Life, the world and physiology roughly follows a sine wave
Imagine the Yerkes Dodson curve repeated, side by side over time. We have a sine wave

Everything in life - sleep and wake, psychotherapy, relationships and interactions, hunger and satiety, medications and physiology, finances - follows a sinusoidal wave, give or take some variations to its normality. As we reach a peak, forces pull us back to the norm, baseline, and beyond it into a rebound. In terms of the physiology of psychology, one term is the opponent process. Our biology aims for homeostasis, but overshoots and causes a rebound or withdrawal. Staring at the sun and looking away leaves a green flash where our neurons are coping for the overstimulation. Staring at a bright image and removing it leaves the negatives of the original images colors. Coming down or withdrawal from a drug - medicinal or recreational - is significantly impacted by this process. Many people treated with high-dose opiate analgesics overdose when taking their normal regimen but in a new room. Imagine a patient bedridden and receiving and administration of opioids at 9am and 9pm daily. That time and place are conditioned to prepare the body for the medication - it could trigger cravings and withdrawal, but underlying is a physiological attempt to pre-emptively maintain homeostasis. Let's imagine this person is feeling particularly well one day, ventures to the kitchen to take meds with breakfast and overdoses despite the same dosage and regimen. Why? The environment is not triggering the homeostatic physiological mechanisms that decreased the medications effects.

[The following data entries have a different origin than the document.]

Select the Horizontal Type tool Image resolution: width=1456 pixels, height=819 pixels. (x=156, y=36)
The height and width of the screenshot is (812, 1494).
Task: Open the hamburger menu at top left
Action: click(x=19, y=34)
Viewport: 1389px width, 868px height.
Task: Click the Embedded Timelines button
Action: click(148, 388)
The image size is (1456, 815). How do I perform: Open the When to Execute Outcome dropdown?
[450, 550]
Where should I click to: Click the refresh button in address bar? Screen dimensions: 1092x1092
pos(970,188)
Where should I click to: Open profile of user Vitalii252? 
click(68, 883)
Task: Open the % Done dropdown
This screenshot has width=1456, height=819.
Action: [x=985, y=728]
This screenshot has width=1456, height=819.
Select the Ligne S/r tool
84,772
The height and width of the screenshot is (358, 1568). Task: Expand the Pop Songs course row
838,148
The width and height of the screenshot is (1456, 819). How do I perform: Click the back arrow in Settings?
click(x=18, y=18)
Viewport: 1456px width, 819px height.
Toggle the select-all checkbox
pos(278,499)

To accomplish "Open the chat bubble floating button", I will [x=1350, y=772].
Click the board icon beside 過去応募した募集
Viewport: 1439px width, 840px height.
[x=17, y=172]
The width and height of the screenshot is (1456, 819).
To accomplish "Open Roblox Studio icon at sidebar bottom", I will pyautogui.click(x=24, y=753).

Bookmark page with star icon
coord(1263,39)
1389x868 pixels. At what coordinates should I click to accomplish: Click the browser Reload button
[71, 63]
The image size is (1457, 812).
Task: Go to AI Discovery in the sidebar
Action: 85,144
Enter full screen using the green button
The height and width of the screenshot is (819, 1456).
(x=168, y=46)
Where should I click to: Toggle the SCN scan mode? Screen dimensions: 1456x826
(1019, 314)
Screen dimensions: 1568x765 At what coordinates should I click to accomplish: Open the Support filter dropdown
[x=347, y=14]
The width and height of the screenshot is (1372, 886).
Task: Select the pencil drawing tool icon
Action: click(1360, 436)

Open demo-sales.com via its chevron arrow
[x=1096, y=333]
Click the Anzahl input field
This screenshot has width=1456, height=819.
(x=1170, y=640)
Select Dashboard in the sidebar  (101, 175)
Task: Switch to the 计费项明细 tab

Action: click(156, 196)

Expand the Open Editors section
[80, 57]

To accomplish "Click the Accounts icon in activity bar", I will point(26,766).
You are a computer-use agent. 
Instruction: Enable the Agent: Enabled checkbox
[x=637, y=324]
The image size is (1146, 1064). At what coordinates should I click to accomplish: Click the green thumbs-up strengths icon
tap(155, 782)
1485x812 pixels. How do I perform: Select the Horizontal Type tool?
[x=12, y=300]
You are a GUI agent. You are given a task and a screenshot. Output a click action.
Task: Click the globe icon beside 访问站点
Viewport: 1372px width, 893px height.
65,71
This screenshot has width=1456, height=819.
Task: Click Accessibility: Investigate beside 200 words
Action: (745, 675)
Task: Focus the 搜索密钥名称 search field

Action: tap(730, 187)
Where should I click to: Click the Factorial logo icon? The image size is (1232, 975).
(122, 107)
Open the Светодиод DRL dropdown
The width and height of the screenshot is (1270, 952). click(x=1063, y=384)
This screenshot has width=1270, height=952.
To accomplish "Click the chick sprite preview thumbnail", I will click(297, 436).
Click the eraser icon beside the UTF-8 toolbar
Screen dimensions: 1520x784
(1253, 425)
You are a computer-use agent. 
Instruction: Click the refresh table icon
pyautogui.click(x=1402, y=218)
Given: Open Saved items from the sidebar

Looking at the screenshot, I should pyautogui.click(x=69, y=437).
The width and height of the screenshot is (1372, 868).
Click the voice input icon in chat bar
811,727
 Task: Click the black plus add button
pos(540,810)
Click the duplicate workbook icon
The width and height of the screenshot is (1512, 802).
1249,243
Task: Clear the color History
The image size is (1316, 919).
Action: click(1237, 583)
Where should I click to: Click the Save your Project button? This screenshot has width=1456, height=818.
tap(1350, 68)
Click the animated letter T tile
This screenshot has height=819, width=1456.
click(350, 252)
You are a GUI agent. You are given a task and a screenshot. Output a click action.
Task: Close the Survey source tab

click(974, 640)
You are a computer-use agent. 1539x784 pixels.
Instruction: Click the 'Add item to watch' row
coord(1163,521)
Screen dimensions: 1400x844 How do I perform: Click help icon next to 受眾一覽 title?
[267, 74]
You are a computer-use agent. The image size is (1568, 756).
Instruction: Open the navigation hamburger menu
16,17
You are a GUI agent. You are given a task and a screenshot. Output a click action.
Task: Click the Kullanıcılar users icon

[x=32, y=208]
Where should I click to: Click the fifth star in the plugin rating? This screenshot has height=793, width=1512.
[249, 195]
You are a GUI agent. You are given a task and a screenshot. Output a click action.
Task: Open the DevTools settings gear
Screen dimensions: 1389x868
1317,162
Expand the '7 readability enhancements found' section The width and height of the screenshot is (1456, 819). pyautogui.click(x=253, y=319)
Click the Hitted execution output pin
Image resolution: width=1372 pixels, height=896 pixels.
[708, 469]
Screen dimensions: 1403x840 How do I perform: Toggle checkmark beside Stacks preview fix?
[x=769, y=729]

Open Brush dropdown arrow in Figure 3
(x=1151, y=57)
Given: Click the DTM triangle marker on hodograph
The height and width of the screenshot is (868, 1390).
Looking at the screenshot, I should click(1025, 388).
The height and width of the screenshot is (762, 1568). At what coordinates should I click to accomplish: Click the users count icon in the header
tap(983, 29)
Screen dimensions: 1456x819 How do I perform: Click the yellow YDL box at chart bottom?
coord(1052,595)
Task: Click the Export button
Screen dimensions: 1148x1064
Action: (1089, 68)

Icarus and Daedalus take flight
Icarus depicts a constant unconscious decision making about approaching anxiety and the inherent risks, or avoiding and wallowing in the mire of depression

As we connect with a human being - therapy, romantically, socially - we reach a peak in intensity including physiological and emotional arousal. While this is the goal of human nature and meaning - connectedness - it also induces anxiety about disconnection, judgement and vulnerability due to this level of connectedness, and fear of loss. We often have a competing urge to pull away. Even if not, naturally the interaction ends eventually and we disconnect, moving toward the opposite polarity of the sine wave: isolation that causes both comfort and loneliness or even meaninglessness and despair. We are caught between this bind, this dance, of vulnerable connection and painful isolation. Daedalus reminds Icarus not to fly too close to the sun, for it would be too hot and melt his waxen wings, nor too close to the sea for it mist would weigh his wings down and he would crash into the swail.


Therapy moves along a sinusoidal wave, often having multiple peaks and valleys in a single session as we approach emotionally meaningful content - whether from the client's life or the interaction between client and therapist. Then this moment is processed, and we are brought down to a baseline. The content that was initially a peak in arousal - ideally in the 4-6 range on a scale of 1-10 - is now more manageable and new content is accessible. Be it processing, exposure, a combination of another phenomenon. This may happen naturally, or may need to be conscious on the part of the therapist and eventually the client can internalize this - the skill and the internalization of the therapist as a newer, healthier object (internalized parental figure) - for increased resilience and emotional regulation ("oh, yes, these are the early signs I'm triggers. It is ok, just an emotional and physiological boundary, and I can set it verbally. Let's stop and breathe.")


These peaks are often marked by sense of uncertainty and consequent anxiety. But provides the opportunity for us to sit in this state, to tolerate it, with the client, and be ok. We are ok.